# start of MATERIAL SUPPLIED

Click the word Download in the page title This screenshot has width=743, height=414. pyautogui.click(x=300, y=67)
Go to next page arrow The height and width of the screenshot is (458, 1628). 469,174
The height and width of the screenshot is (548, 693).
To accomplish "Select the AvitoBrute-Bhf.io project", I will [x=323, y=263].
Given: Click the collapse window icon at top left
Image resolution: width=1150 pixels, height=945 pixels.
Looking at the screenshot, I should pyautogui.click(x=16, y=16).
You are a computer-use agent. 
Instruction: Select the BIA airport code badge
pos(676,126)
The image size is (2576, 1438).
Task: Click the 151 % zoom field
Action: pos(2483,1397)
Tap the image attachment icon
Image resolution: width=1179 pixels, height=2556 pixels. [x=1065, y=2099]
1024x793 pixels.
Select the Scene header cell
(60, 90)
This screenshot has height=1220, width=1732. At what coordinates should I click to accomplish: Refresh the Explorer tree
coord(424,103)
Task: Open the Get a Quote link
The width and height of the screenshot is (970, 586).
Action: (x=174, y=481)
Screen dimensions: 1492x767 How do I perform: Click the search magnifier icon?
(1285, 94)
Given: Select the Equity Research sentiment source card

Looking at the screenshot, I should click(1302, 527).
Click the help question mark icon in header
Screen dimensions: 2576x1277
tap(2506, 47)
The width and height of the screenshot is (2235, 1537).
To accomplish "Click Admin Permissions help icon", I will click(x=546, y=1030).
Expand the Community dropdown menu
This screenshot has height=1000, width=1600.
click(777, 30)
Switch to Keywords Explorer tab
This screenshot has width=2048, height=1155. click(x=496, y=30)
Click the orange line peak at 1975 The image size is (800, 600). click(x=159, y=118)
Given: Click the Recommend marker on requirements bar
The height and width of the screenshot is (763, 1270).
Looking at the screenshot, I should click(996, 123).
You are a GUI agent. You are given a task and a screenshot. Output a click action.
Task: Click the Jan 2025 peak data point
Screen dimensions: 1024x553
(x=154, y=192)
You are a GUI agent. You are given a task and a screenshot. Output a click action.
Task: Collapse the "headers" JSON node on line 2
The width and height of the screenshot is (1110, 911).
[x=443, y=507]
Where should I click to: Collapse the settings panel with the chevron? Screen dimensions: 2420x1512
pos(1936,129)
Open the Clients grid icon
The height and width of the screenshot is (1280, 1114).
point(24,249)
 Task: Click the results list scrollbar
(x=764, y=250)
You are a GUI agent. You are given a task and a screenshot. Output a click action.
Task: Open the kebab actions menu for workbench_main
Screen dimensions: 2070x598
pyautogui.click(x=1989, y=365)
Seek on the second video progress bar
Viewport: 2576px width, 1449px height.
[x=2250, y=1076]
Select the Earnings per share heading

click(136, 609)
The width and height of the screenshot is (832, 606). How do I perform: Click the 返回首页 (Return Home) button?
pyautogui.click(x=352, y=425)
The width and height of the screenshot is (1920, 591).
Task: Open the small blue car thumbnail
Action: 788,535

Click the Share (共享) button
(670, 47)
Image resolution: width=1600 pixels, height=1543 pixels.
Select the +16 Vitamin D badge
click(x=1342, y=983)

# end of MATERIAL SUPPLIED

— TASK DETAILS —
Swap "GUI agent" for "interface agent" throughout the lines above, and reproduce every line with nothing else changed.

— COMPLETE ANSWER —
Click the word Download in the page title This screenshot has width=743, height=414. pyautogui.click(x=300, y=67)
Go to next page arrow The height and width of the screenshot is (458, 1628). 469,174
The height and width of the screenshot is (548, 693).
To accomplish "Select the AvitoBrute-Bhf.io project", I will [x=323, y=263].
Given: Click the collapse window icon at top left
Image resolution: width=1150 pixels, height=945 pixels.
Looking at the screenshot, I should pyautogui.click(x=16, y=16).
You are a computer-use agent. 
Instruction: Select the BIA airport code badge
pos(676,126)
The image size is (2576, 1438).
Task: Click the 151 % zoom field
Action: pos(2483,1397)
Tap the image attachment icon
Image resolution: width=1179 pixels, height=2556 pixels. [x=1065, y=2099]
1024x793 pixels.
Select the Scene header cell
(60, 90)
This screenshot has height=1220, width=1732. At what coordinates should I click to accomplish: Refresh the Explorer tree
coord(424,103)
Task: Open the Get a Quote link
The width and height of the screenshot is (970, 586).
Action: (x=174, y=481)
Screen dimensions: 1492x767 How do I perform: Click the search magnifier icon?
(1285, 94)
Given: Select the Equity Research sentiment source card

Looking at the screenshot, I should click(1302, 527).
Click the help question mark icon in header
Screen dimensions: 2576x1277
tap(2506, 47)
The width and height of the screenshot is (2235, 1537).
To accomplish "Click Admin Permissions help icon", I will click(x=546, y=1030).
Expand the Community dropdown menu
This screenshot has height=1000, width=1600.
click(777, 30)
Switch to Keywords Explorer tab
This screenshot has width=2048, height=1155. click(x=496, y=30)
Click the orange line peak at 1975 The image size is (800, 600). click(x=159, y=118)
Given: Click the Recommend marker on requirements bar
The height and width of the screenshot is (763, 1270).
Looking at the screenshot, I should click(996, 123).
You are a interface agent. You are given a task and a screenshot. Output a click action.
Task: Click the Jan 2025 peak data point
Screen dimensions: 1024x553
(x=154, y=192)
You are a interface agent. You are given a task and a screenshot. Output a click action.
Task: Collapse the "headers" JSON node on line 2
The width and height of the screenshot is (1110, 911).
[x=443, y=507]
Where should I click to: Collapse the settings panel with the chevron? Screen dimensions: 2420x1512
pos(1936,129)
Open the Clients grid icon
The height and width of the screenshot is (1280, 1114).
point(24,249)
 Task: Click the results list scrollbar
(x=764, y=250)
You are a interface agent. You are given a task and a screenshot. Output a click action.
Task: Open the kebab actions menu for workbench_main
Screen dimensions: 2070x598
pyautogui.click(x=1989, y=365)
Seek on the second video progress bar
Viewport: 2576px width, 1449px height.
[x=2250, y=1076]
Select the Earnings per share heading

click(136, 609)
The width and height of the screenshot is (832, 606). How do I perform: Click the 返回首页 (Return Home) button?
pyautogui.click(x=352, y=425)
The width and height of the screenshot is (1920, 591).
Task: Open the small blue car thumbnail
Action: 788,535

Click the Share (共享) button
(670, 47)
Image resolution: width=1600 pixels, height=1543 pixels.
Select the +16 Vitamin D badge
click(x=1342, y=983)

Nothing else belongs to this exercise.